> Work task 1: Decide whether each statement below agrees with the article on free tax help. Answer yes or no for each, and quote the article's deciding words. (a) Current members of the Armed Forces can use the VITA program for free no matter their income. (b) Only people under an income limit may call the IRS at 800-829-1040 with tax questions. (c) Qualifying nonprofit organizations and university institutions provide Low-Income Taxpayer Clinics.
> Work task 2: Pick up the article on free tax help after its last sentence, and continue it with the remaining places to get free tax guidance.

> Supplied passage:
== Segment start ==

You may be eligible for free tax assistance if you submit a simple tax return, attempt to amend past years’ forms, or owe money to the Internal Revenue Service (IRS).
There are numerous ways to avoid handling your taxes on your own, ranging from community-based services to free software. Here are six places where you may get free tax guidance.
Legal Clinics that are free or low-cost
Have you recently seen a lot of advertising promoting resolving past tax debt for a fraction of what you owe, but you still can’t afford the fees? Low-Income Taxpayer Clinics may be able to assist. Low-Income Taxpayer Clinic services are free or low-cost depending on income qualifying and can assist taxpayers in IRS disputes.
It is also more likely to be trustworthy than many tax settlement firms.
Qualifying nonprofit organizations and university institutions provide Low-Income Taxpayer Clinics. If you have past tax debt and can’t afford a counsel to negotiate with the IRS to decrease the amount owed, go to the IRS website and look for a Low Income Taxpayer Clinic. Inquire with the appropriate clinic in your area about the maximum income levels required to qualify for help, appointment wait times, fees charged, and the types of cases treated. Many clinics have switched to working remotely in reaction to the crisis and shutdown.
Tax Offices of the IRS
If you have tax problems that cannot be resolved online or over the phone, you can make an appointment with your IRS Taxpayer Assistance Center. The IRS website has the phone number for your local office.
Free Tax Preparation in the Community
The IRS trains volunteers to assist you in completing your tax returns. While the Volunteer Income Tax Assistance (VITA) program has an income cap for most individual taxpayers, current members of the Armed Forces can use it for free regardless of income. Check the IRS website’s Volunteer Income Tax Assistance page or call 800-906-9887 to discover a location.
Many VITA facilities are either closed or operating at a reduced capacity due to the crises and lockdowns that began in 2020.
IRS Customer Service Numbers
Regardless of income level, anyone can call the IRS at 800-829-1040 with tax questions. You may call in a dozen or more times with various questions, but you’d most likely be switched to numerous different people. The IRS provides expertise for a variety of questions.

== Segment end ==

> Extracted information:

== Segment start ==

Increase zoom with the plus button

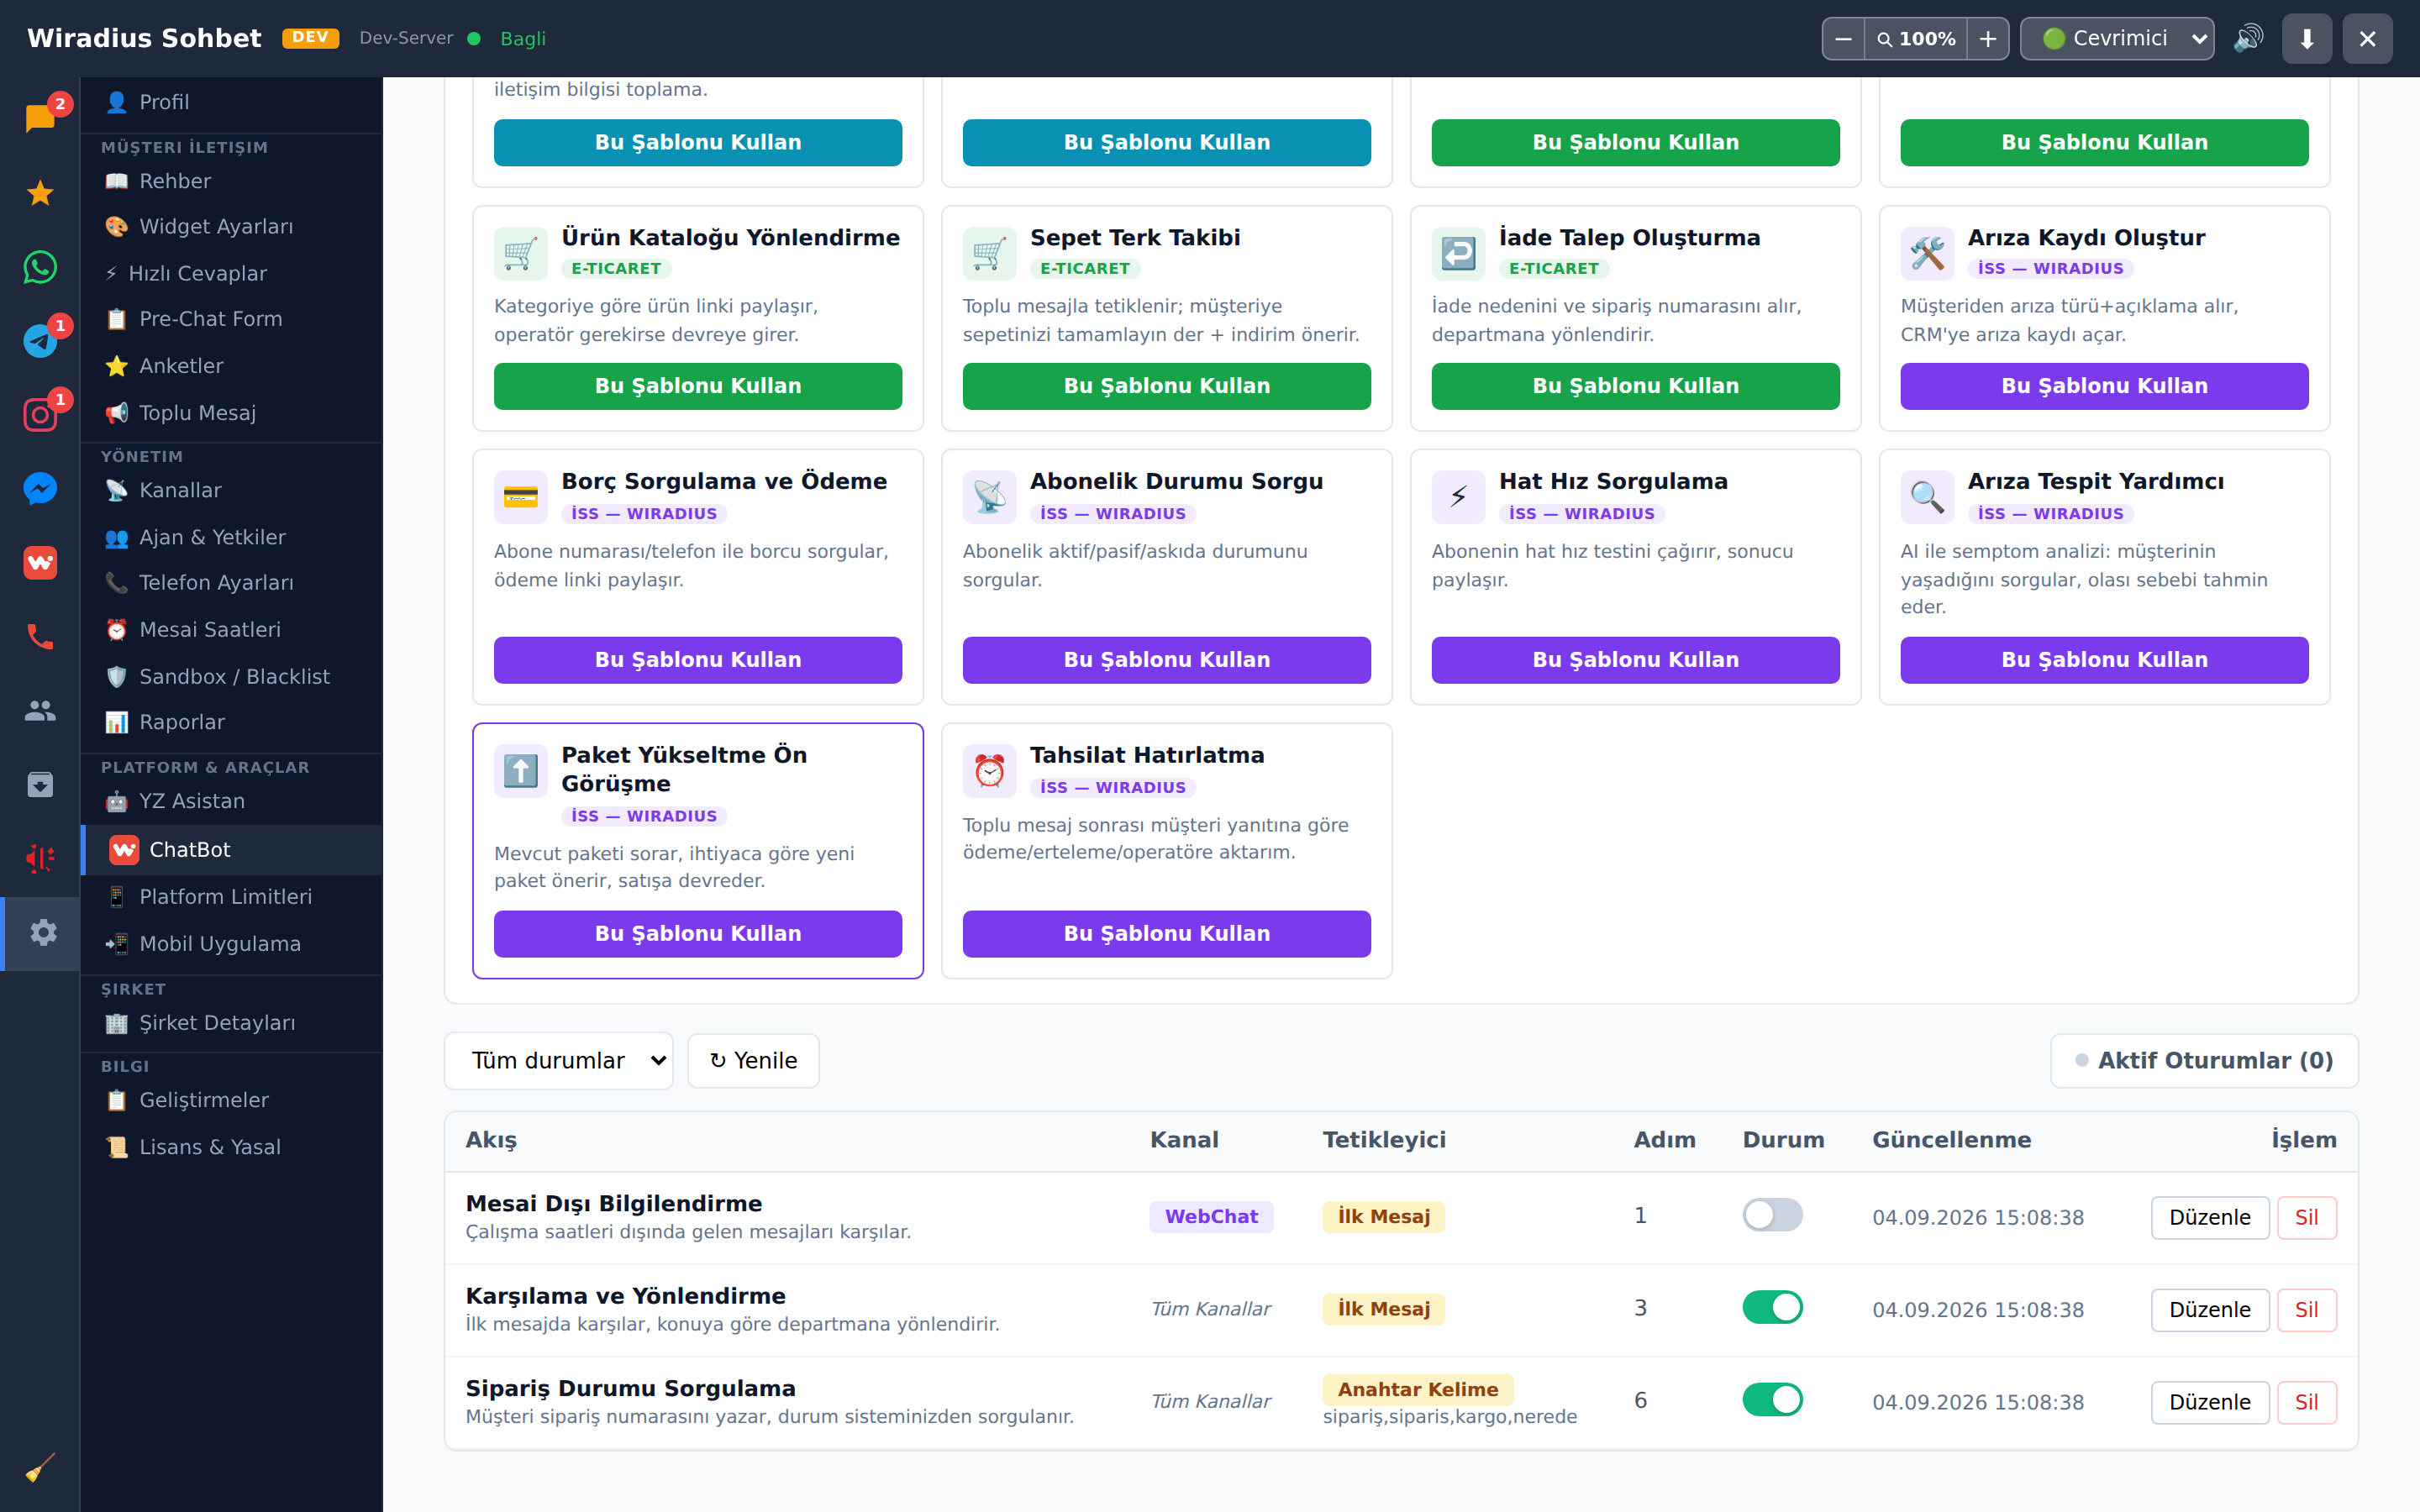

== Segment end ==
== Segment start ==

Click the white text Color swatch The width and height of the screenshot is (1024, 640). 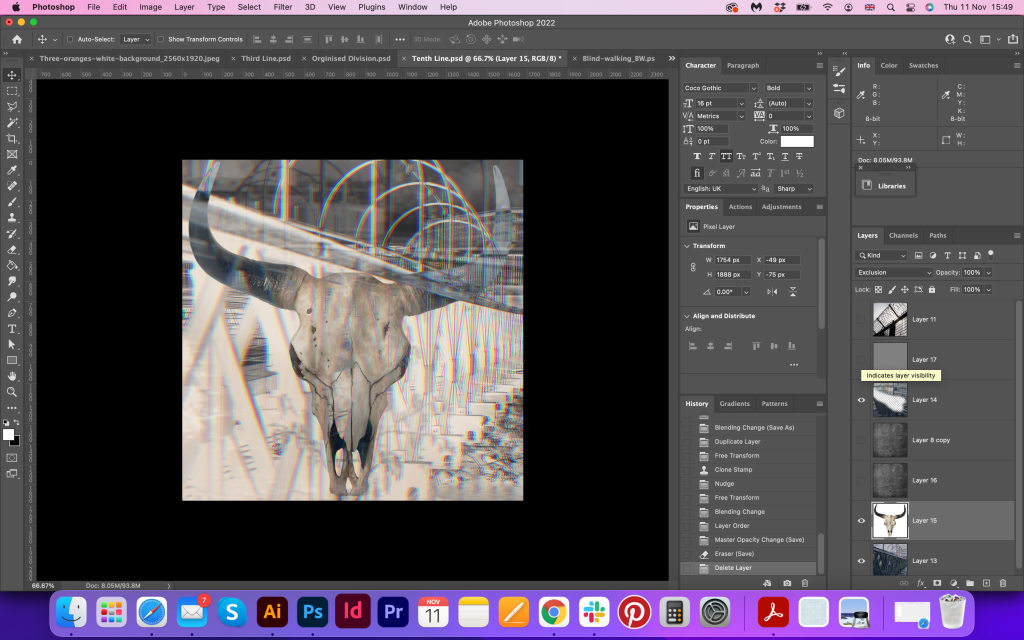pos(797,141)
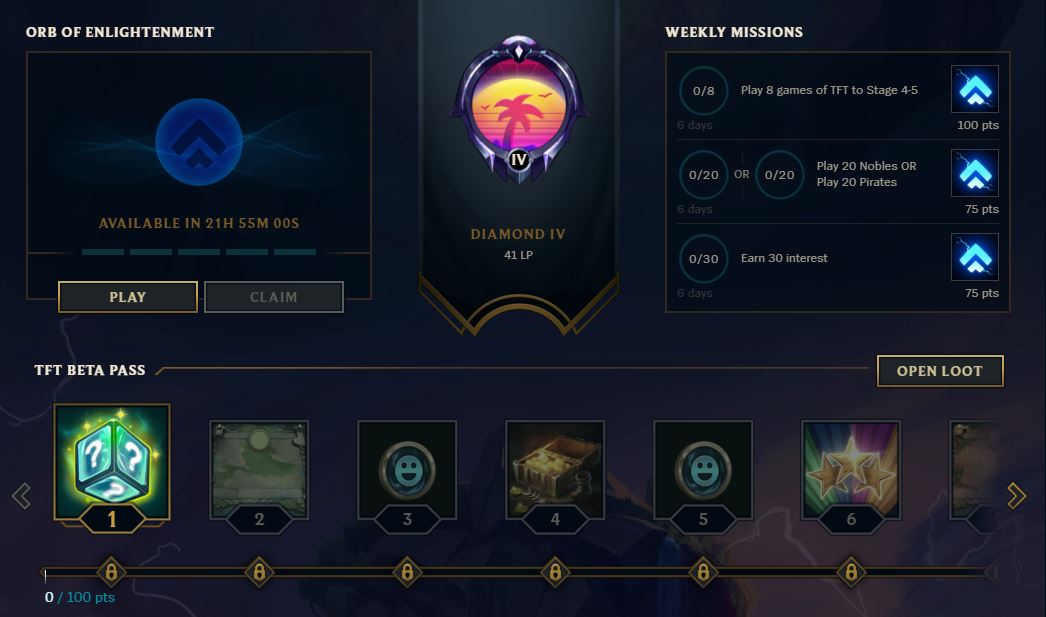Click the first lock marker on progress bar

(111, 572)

== Segment end ==

> Result 1:
(a) Yes: "current members of the Armed Forces can use it for free regardless of income."
(b) No: "Regardless of income level, anyone can call the IRS at 800-829-1040 with tax questions."
(c) Yes: "Qualifying nonprofit organizations and university institutions provide Low-Income Taxpayer Clinics."

> Result 2:
Assume you recently graduated from college and wonder which education tax credits or deductions you can claim on your taxes. The IRS operator would connect you to a specialist in this area. You can also order forms or have W-2s from past years mailed to you. This service is beneficial if you did not submit a previous tax return or if you need to update an older return and have misplaced your W-2s.
Office of the Taxpayer Advocate
When you have a broader problem than filing a return, you should contact the IRS’s Taxpayer Advocate Service (TAS). TAS assists firms and individuals, regardless of income level, who are experiencing long-term difficulties with a tax issue, such as attempting to address a tax matter from the prior year.
Tax Preparation Software for Free
A variety of companies, regardless of income level, provide free, basic tax software, including:
- H&R Block TaxAct TaxSlayer
- Credit Karma Tax by FreeTaxUSA
- There’s also Free File, the IRS’s own free tax software. To be eligible, you must have an adjusted gross income (AGI) of less than $72,000, whether single or married.
What should you anticipate from free tax software?
The application will compute and electronically file your taxes, deductions, and credits. A free version may not include state tax filing. You should constantly study the program’s description to ensure that it can manage more complex duties, such as company expenses for self-employed individuals. If the free versions do not provide the features you require, you should shop around for a product that does.
If you don’t make enough money to employ an accountant or pay for software, you don’t have to file your taxes yourself. Instead, you may be able to receive free assistance from the IRS tax offices and phone line, volunteer tax preparation centers, and free versions of popular tax preparation software.